1. Field of the Invention
The present invention relates to a method and apparatus for detecting a molten metal level inside a container for melting metallic material in a case where a nonferrous metal having a low melting point, such as zinc, magnesium, or an alloy thereof, is melted to be subjected to injection molding in a liquid phase state.
2. Detailed Description of the Prior Art
It is necessary to detect molten metal levels for reasons including: the need to prevent the overflowing of molten metal stored inside a container for melting metallic material, such as a melting furnace; or the need to control operations wherein unmolten metallic material is fed into containers for melting metallic material.
Known means for detecting molten metal levels are: an indirect method using a photoelectric sensor or the like, wherein light is shed on the surface of molten metal, and the resulting reflected light is sensed to detect the molten metal level; and a direct method using a conduction sensor or the like, wherein an electrode is directly inserted in molten metal, and it is determined whether or not continuity exists between the electrode and the molten metal, thereby detecting the molten metal level.

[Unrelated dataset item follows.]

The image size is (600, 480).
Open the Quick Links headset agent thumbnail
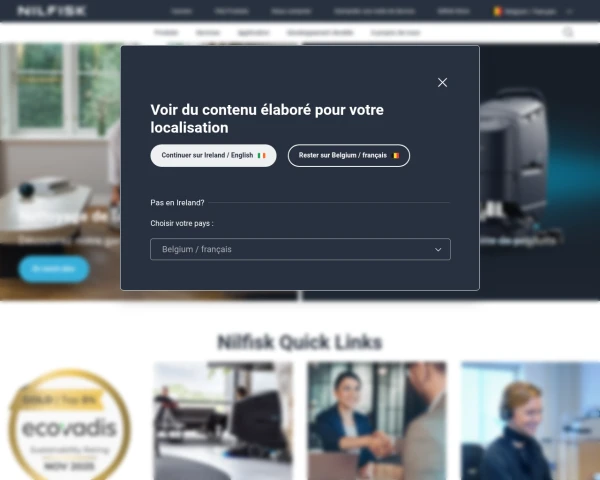click(530, 420)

However, in the case of either of the above-mentioned two methods, it is necessary to install a sensor in a high-temperature portion inside a container for melting metallic material, and therefore, any usable sensor is subject to restriction. Furthermore, if the container for melting metallic material is so constructed as to have an intricately complicated interior, or if the container for melting metallic material is so arranged as to have a very small interior, then it is difficult to detect the molten metal level by means of either a conventional photoelectric sensor or a conventional conduction sensor.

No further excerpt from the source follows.